▶ [Data to use]:
+++
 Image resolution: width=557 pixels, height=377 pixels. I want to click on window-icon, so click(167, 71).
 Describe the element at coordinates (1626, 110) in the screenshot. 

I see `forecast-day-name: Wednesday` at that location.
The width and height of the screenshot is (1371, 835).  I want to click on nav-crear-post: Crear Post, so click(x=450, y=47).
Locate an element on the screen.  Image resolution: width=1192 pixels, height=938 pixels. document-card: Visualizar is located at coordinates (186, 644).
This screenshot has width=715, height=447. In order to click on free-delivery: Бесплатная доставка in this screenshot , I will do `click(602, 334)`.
+++
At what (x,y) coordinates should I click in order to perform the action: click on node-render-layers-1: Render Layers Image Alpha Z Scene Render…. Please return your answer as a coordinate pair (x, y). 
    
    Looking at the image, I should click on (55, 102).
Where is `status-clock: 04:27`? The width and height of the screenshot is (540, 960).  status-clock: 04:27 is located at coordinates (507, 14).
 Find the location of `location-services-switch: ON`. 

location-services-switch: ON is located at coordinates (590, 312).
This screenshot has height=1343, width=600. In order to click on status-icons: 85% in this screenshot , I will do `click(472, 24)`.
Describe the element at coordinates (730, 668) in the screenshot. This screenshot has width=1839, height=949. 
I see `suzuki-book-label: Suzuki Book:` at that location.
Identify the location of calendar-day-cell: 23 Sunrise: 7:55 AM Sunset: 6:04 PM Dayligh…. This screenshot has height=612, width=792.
+++
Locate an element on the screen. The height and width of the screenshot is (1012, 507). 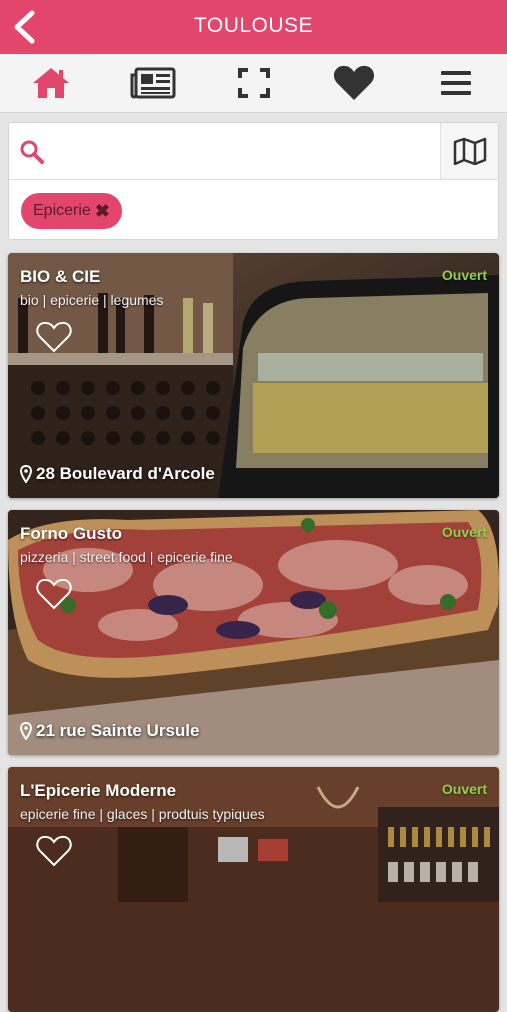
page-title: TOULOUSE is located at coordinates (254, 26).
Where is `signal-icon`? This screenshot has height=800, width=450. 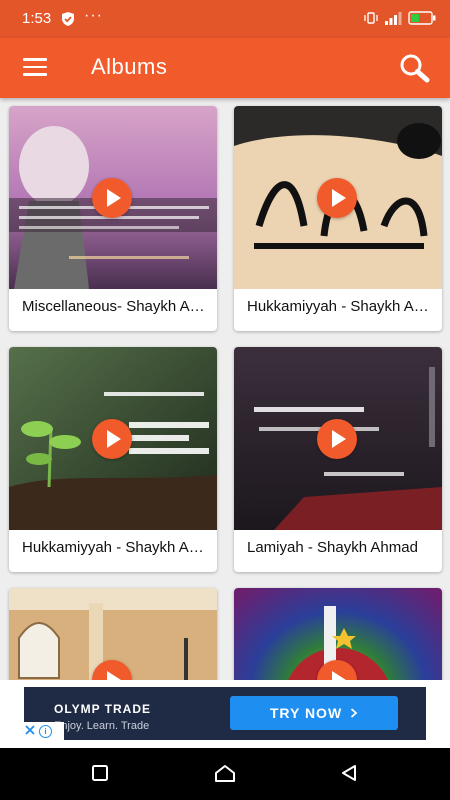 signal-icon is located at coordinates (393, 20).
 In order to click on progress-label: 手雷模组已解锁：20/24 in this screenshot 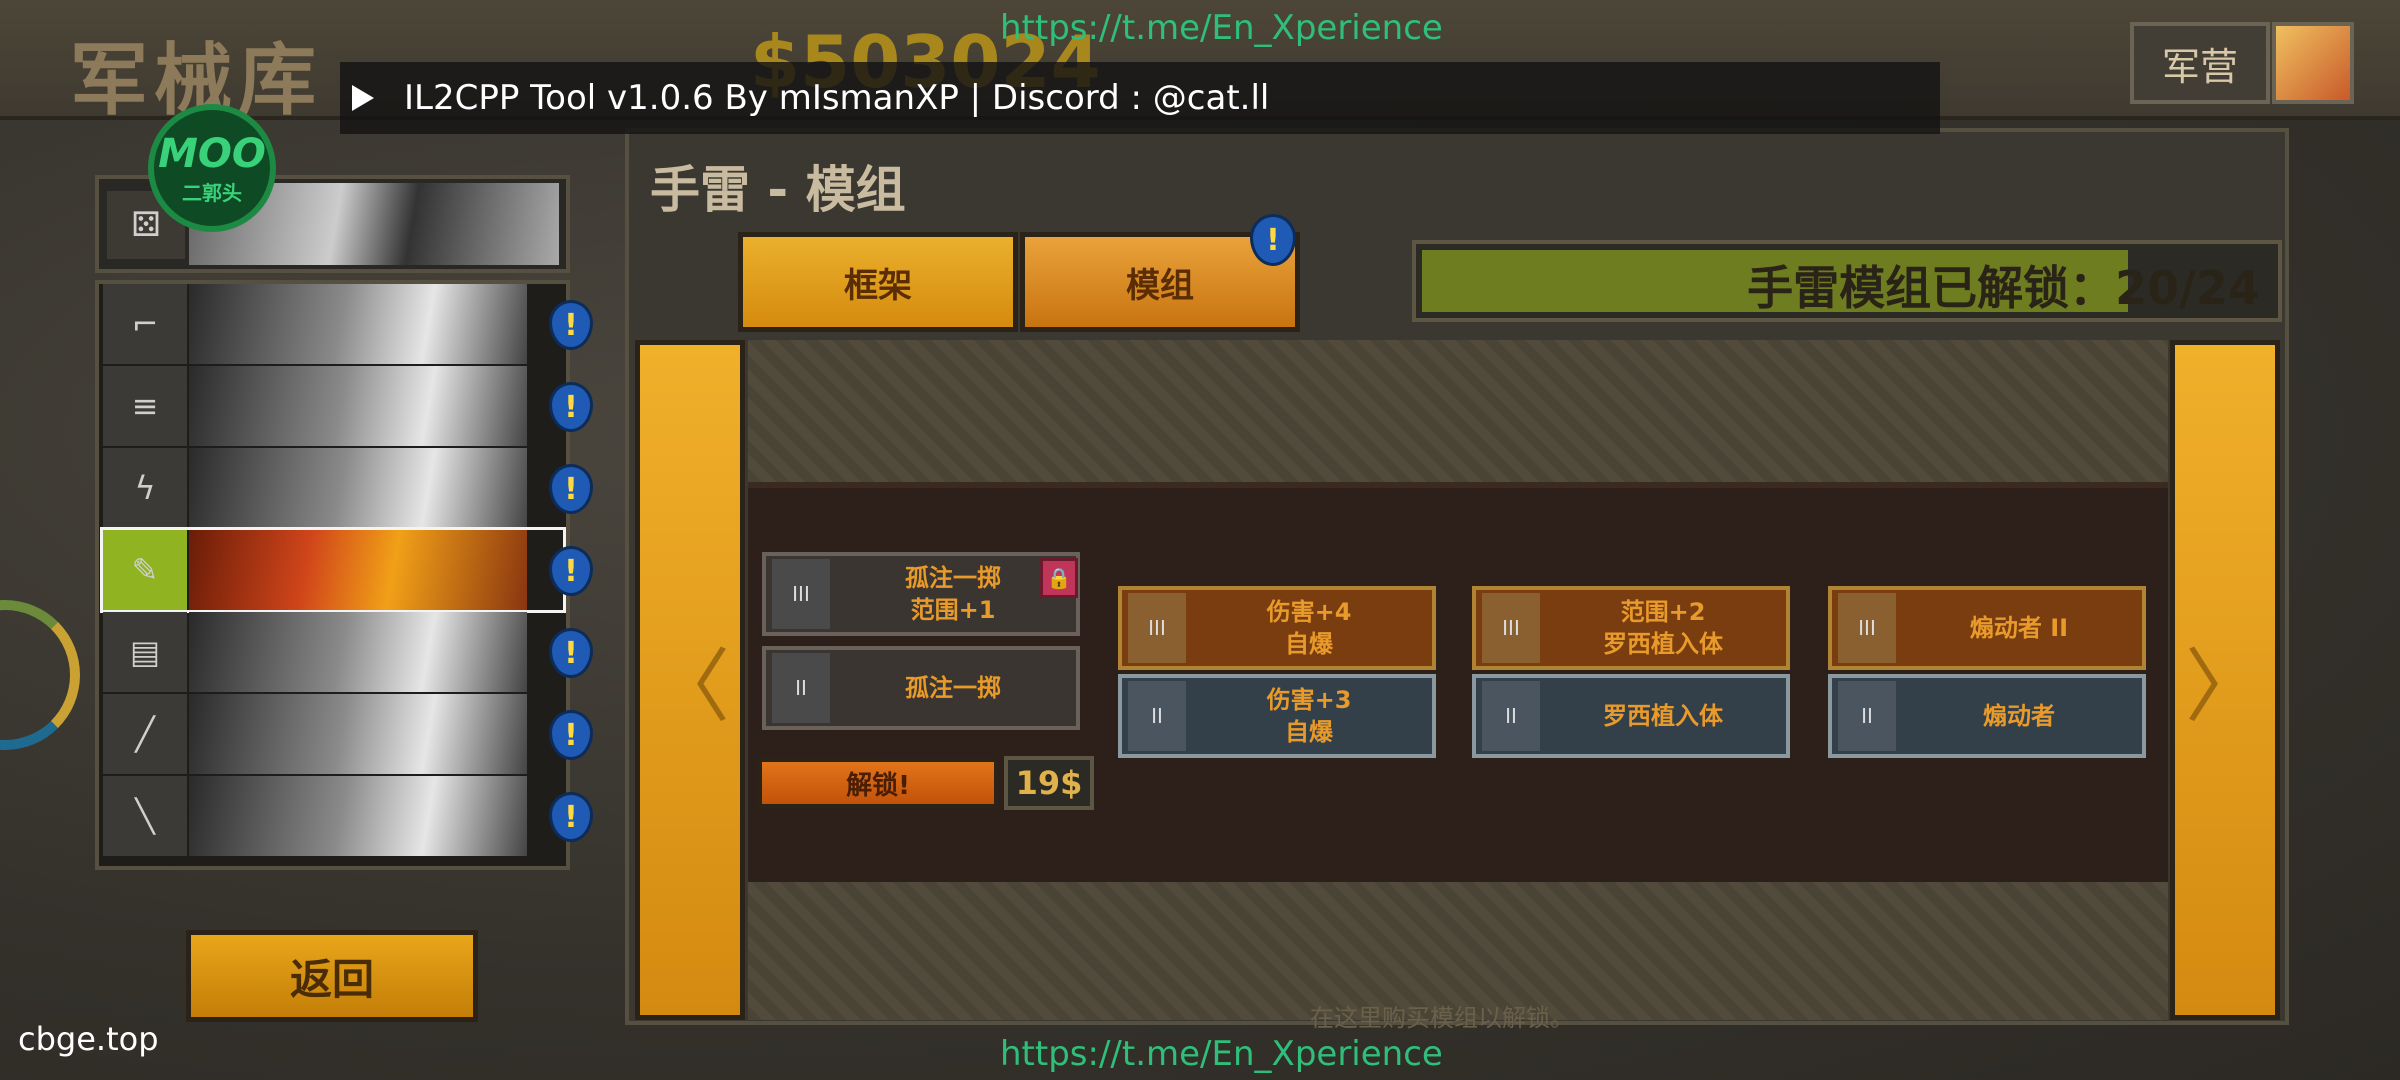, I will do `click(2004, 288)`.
+++
▶ [Task requirements]: Substitute "Explain" for "Describe" in the lines between the one holding "This screenshot has height=1343, width=600." and the one holding "Identify the location", inclusive, and write out only those lines, with all else unchanged.

▶ [Result below]:
This screenshot has height=1343, width=600. In order to click on status-icons: 85% in this screenshot , I will do `click(472, 24)`.
Explain the element at coordinates (730, 668) in the screenshot. This screenshot has width=1839, height=949. 
I see `suzuki-book-label: Suzuki Book:` at that location.
Identify the location of calendar-day-cell: 23 Sunrise: 7:55 AM Sunset: 6:04 PM Dayligh…. This screenshot has height=612, width=792.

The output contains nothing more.